■ What is expected: Retype the whole listing that follows, line for line.

■ Material provided:
= = = = = = =

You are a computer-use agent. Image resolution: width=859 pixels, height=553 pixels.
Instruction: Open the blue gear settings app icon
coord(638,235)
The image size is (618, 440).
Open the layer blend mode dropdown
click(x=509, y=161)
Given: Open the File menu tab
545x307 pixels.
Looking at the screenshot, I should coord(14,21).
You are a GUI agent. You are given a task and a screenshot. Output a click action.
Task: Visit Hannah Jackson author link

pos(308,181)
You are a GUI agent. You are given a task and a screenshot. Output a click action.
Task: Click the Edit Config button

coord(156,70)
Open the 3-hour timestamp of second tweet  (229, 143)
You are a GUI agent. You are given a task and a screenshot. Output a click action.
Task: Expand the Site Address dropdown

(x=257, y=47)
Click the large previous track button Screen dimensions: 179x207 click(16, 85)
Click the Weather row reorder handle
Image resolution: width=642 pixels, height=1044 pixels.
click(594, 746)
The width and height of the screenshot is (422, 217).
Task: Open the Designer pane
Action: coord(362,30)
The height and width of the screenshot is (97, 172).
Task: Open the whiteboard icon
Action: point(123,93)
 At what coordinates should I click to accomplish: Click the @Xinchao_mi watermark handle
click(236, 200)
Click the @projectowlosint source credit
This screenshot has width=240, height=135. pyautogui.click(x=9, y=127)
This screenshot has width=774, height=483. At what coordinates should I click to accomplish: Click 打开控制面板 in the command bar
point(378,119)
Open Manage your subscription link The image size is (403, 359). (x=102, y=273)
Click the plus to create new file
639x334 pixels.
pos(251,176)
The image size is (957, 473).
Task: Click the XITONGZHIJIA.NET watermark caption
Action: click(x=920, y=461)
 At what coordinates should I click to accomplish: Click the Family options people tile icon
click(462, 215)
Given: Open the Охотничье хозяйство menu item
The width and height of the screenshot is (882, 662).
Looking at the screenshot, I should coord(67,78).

= = = = = = =

■ Result of this task:
You are a computer-use agent. Image resolution: width=859 pixels, height=553 pixels.
Instruction: Open the blue gear settings app icon
coord(638,235)
The image size is (618, 440).
Open the layer blend mode dropdown
click(x=509, y=161)
Given: Open the File menu tab
545x307 pixels.
Looking at the screenshot, I should coord(14,21).
You are a GUI agent. You are given a task and a screenshot. Output a click action.
Task: Visit Hannah Jackson author link

pos(308,181)
You are a GUI agent. You are given a task and a screenshot. Output a click action.
Task: Click the Edit Config button

coord(156,70)
Open the 3-hour timestamp of second tweet  (229, 143)
You are a GUI agent. You are given a task and a screenshot. Output a click action.
Task: Expand the Site Address dropdown

(x=257, y=47)
Click the large previous track button Screen dimensions: 179x207 click(16, 85)
Click the Weather row reorder handle
Image resolution: width=642 pixels, height=1044 pixels.
click(594, 746)
The width and height of the screenshot is (422, 217).
Task: Open the Designer pane
Action: coord(362,30)
The height and width of the screenshot is (97, 172).
Task: Open the whiteboard icon
Action: point(123,93)
 At what coordinates should I click to accomplish: Click the @Xinchao_mi watermark handle
click(236, 200)
Click the @projectowlosint source credit
This screenshot has width=240, height=135. pyautogui.click(x=9, y=127)
This screenshot has width=774, height=483. At what coordinates should I click to accomplish: Click 打开控制面板 in the command bar
point(378,119)
Open Manage your subscription link The image size is (403, 359). (x=102, y=273)
Click the plus to create new file
639x334 pixels.
pos(251,176)
The image size is (957, 473).
Task: Click the XITONGZHIJIA.NET watermark caption
Action: click(x=920, y=461)
 At what coordinates should I click to accomplish: Click the Family options people tile icon
click(462, 215)
Given: Open the Охотничье хозяйство menu item
The width and height of the screenshot is (882, 662).
Looking at the screenshot, I should coord(67,78).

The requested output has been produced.